Large language models are powerful but very large, which makes them slow and resource-intensive to use. They often have complex structures that require a lot of computational power, leading to longer processing times and higher costs. Additionally, some special tokens in the models do not add much meaningful information but still take up space and processing power.
What's the solution?
SepLLM addresses these issues by identifying that certain special tokens (separators) can be used to condense information from the segments of text between them. By compressing these segments into the separator tokens, the model can reduce the number of tokens it processes, speeding up inference time. The framework also includes efficient training methods to enhance performance further. Experiments showed that using SepLLM with the Llama-3-8B model could reduce memory usage by over 50% while still performing well on benchmarks.
Why it matters?
This research is important because it makes large language models more accessible and efficient, allowing them to be used in more applications without requiring as much computational power.
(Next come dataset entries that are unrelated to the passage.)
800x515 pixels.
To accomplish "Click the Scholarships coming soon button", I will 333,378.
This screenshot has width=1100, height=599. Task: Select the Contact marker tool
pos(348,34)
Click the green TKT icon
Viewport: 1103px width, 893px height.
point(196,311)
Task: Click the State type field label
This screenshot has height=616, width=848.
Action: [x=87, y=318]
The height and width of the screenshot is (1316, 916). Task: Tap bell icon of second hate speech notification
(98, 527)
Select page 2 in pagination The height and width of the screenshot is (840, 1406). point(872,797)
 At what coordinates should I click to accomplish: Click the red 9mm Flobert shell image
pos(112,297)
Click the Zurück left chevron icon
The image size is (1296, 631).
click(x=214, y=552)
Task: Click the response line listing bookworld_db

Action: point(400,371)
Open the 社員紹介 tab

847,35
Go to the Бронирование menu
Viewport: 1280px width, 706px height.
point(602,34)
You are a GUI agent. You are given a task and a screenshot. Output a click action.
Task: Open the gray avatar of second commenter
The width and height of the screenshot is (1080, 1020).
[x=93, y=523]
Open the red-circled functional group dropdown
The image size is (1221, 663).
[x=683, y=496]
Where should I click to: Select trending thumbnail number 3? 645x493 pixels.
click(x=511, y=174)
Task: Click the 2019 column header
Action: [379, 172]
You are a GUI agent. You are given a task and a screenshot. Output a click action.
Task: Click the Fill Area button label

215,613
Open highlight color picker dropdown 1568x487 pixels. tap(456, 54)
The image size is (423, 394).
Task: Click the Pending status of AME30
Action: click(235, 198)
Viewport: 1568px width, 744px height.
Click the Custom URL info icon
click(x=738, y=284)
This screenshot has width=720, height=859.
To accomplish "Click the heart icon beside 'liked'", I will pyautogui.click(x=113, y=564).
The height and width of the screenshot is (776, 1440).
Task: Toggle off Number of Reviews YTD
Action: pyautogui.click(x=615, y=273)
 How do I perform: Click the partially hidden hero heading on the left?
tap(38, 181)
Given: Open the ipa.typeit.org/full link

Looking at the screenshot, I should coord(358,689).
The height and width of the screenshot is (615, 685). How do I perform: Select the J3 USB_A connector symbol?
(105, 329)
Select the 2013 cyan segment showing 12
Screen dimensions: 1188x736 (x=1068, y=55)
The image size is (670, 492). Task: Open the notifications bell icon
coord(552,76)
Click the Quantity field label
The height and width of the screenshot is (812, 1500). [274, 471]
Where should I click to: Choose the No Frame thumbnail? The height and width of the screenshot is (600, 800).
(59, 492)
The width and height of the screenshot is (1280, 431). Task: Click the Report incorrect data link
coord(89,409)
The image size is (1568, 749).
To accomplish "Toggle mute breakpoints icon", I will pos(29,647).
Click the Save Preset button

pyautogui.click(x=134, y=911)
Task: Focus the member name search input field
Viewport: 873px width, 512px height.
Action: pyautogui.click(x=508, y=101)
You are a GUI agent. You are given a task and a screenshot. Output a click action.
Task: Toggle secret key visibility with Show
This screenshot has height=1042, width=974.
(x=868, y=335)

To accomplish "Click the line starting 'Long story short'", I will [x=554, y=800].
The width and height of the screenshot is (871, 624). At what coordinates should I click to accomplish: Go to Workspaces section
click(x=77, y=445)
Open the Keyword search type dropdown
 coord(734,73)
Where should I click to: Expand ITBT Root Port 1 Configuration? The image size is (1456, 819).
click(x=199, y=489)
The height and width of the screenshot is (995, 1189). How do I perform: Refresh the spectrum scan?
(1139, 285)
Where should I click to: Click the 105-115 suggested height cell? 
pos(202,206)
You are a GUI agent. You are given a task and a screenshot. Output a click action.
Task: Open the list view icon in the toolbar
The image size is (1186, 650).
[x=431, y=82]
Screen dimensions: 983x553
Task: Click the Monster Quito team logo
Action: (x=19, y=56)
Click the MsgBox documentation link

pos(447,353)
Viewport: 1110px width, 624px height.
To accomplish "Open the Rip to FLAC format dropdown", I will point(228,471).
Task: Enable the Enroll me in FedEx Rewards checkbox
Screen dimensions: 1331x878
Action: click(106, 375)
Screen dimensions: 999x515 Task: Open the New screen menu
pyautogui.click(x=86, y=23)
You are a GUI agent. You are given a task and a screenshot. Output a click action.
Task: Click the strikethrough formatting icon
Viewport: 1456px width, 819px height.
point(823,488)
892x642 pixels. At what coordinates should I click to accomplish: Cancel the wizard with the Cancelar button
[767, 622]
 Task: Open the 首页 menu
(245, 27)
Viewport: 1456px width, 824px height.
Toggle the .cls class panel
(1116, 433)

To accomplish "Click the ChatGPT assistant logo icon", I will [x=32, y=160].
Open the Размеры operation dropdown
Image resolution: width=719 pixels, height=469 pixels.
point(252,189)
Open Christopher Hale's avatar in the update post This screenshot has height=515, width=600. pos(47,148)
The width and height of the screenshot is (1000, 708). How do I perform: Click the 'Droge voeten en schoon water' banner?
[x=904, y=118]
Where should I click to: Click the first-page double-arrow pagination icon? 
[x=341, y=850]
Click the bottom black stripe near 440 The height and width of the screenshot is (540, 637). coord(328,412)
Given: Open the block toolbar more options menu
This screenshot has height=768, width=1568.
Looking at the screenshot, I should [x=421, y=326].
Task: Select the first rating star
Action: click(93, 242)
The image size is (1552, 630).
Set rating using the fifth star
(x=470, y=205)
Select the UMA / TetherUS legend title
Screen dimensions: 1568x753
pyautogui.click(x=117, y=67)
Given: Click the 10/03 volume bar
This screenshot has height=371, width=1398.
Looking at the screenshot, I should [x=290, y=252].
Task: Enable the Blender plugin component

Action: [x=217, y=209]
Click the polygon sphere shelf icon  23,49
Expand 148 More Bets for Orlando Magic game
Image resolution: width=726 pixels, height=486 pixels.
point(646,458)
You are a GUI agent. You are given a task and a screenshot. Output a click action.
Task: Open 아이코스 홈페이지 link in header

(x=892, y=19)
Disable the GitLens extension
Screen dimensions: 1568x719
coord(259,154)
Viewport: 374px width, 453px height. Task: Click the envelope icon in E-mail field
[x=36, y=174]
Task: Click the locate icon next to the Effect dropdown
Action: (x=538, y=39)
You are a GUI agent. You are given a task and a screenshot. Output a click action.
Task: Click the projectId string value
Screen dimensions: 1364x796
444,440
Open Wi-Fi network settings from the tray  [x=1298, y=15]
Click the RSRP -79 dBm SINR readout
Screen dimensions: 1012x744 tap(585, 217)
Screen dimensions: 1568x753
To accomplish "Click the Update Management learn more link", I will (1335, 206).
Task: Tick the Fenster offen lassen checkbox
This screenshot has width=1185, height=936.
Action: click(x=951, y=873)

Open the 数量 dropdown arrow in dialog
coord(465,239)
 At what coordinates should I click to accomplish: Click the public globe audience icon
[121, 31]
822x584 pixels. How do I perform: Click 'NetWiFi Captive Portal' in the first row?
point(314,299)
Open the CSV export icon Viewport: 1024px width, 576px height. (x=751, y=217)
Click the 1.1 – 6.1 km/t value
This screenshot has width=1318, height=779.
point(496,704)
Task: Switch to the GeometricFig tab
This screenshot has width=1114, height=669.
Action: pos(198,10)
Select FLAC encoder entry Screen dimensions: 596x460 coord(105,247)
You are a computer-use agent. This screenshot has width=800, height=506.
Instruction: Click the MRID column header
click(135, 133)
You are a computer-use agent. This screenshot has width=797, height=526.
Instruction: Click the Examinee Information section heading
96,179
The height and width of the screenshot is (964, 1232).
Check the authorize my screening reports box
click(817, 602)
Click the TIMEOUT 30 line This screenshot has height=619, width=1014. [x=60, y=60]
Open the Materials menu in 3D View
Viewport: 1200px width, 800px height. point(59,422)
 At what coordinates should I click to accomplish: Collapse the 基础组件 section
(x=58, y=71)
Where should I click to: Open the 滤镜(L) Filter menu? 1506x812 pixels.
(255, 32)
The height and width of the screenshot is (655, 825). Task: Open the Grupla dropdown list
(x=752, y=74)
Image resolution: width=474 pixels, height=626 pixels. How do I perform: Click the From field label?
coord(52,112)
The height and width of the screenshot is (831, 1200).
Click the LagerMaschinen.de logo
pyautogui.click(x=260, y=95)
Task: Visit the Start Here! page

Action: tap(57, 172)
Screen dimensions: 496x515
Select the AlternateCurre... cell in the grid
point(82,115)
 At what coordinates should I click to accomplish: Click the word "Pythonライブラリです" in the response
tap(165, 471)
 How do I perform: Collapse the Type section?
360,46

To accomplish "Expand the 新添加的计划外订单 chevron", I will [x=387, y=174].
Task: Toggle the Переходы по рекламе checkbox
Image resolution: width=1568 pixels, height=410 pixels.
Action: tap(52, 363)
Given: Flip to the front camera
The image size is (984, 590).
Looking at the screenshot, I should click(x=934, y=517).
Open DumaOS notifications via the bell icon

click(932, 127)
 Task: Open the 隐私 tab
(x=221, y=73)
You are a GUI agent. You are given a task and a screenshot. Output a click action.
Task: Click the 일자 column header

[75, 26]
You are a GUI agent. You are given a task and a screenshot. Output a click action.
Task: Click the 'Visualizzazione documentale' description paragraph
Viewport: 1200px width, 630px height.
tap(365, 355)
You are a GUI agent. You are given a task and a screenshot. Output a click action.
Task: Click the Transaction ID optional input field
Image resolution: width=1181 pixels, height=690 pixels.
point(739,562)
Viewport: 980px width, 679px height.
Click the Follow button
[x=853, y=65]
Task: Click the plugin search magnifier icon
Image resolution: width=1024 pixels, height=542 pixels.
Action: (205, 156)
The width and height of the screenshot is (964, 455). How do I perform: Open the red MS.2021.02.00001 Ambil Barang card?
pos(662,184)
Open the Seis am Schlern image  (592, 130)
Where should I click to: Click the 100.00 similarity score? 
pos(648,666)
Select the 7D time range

By improving how these models process information, SepLLM can help advance natural language processing technology in various fields such as chatbots, translation services, and content generation.
Abstract
Large Language Models (LLMs) have exhibited exceptional performance across a spectrum of natural language processing tasks. However, their substantial sizes pose considerable challenges, particularly in computational demands and inference speed, due to their quadratic complexity. In this work, we have identified a key pattern: certain seemingly meaningless special tokens (i.e., separators) contribute disproportionately to attention scores compared to semantically meaningful tokens. This observation suggests that information of the segments between these separator tokens can be effectively condensed into the separator tokens themselves without significant information loss. Guided by this insight, we introduce SepLLM, a plug-and-play framework that accelerates inference by compressing these segments and eliminating redundant tokens. Additionally, we implement efficient kernels for training acceleration. Experimental results across training-free, training-from-scratch, and post-training settings demonstrate SepLLM's effectiveness. Notably, using the Llama-3-8B backbone, SepLLM achieves over 50% reduction in KV cache on the GSM8K-CoT benchmark while maintaining comparable performance. Furthermore, in streaming settings, SepLLM effectively processes sequences of up to 4 million tokens or more while maintaining consistent language modeling capabilities.